Designed to coincide with the Congressional Black Caucus Foundation’s Annual Legislative Conference, Out on the Hill runs Sept. 20 to 25.

”It is very important for LGBT activists to be known inside of the black leadership,” says NBJC Executive Director Sharon Lettman-Hicks, under whose leadership Out on the Hill began. Oct. 1 marks her two-year anniversary leading NBJC. ”We can’t engage in a positive way if we’re only talking to the choir. This is the intersection of racial justice and LGBT equality. It’s important that the black community see black leadership as a stakeholder in the LGBT agenda.”

Lettman-Hicks’s mention of the racial justice-LGBT equality intersection is actually a crucial part of the 2011 Out on the Hill events. On Wednesday, Sept. 21, NBJC is partnering with Mayor Vincent Gray’s Office of GLBT Affairs to present the Black LGBT National Town Hall Meeting. The theme? ”The African American Community & The LGBT Community at the Intersection.”

”We want to profile advances in the District of Columbia, which predominantly black, on LGBT issues,” says Lettman-Hicks. ”We are very blessed to have a great partnership growing with the LGBT office of the mayor.
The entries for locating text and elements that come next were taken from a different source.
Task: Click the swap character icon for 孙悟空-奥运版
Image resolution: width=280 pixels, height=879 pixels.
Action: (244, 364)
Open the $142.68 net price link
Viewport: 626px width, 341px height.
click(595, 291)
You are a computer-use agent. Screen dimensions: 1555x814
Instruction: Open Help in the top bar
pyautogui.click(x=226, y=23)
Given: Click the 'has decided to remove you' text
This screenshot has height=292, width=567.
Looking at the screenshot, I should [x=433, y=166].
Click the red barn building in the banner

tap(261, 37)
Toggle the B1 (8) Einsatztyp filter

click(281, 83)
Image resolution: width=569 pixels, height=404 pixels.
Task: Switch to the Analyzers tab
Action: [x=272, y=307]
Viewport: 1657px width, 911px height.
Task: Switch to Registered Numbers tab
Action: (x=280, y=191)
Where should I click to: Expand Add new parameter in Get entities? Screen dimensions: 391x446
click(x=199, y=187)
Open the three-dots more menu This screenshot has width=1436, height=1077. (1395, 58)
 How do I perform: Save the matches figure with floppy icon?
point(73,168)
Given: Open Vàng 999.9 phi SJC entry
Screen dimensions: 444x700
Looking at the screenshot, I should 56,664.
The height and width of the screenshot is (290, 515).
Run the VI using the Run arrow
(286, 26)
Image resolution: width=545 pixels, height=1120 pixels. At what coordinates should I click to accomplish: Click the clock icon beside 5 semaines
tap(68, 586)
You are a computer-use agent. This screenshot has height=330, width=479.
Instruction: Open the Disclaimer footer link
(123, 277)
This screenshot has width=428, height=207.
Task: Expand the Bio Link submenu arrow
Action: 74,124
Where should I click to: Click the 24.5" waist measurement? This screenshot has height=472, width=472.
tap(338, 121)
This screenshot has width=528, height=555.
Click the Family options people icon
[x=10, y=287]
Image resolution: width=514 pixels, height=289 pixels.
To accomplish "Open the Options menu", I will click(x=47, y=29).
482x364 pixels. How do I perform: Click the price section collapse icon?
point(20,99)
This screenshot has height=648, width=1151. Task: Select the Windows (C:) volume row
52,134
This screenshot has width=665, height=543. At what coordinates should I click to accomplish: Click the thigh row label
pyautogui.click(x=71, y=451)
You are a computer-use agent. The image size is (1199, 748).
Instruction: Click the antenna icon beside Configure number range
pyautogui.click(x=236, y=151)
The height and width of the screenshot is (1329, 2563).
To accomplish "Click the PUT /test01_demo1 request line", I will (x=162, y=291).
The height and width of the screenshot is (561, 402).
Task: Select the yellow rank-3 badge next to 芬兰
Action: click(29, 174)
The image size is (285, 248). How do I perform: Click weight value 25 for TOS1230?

Talking about the passage of marriage in this predominantly black city, and the crime against people of color in the transgender community, those are going to be the two hot topics at our town-hall meeting.”

Over the course of the six-day event, other topics will obviously enter the discussion. Stacey Long, federal legislative director at the National Gay and Lesbian Task Force and the organization’s principal lobbyist, also chairs Out on the Hill’s public policy committee. Accordingly, she’ll be instrumental in fostering conversations on a range of issues during the event, which will bring a cross section from across the country to the nation’s capital.

”It’s not every day you have black LGBT people talking with members of Congress, and many members of Congress want to hear from people firsthand, not from lobbyists,” she says. ”This is the time of year the organization is dedicated to making its presence known and lifting up those voice that may not have been engaged before.”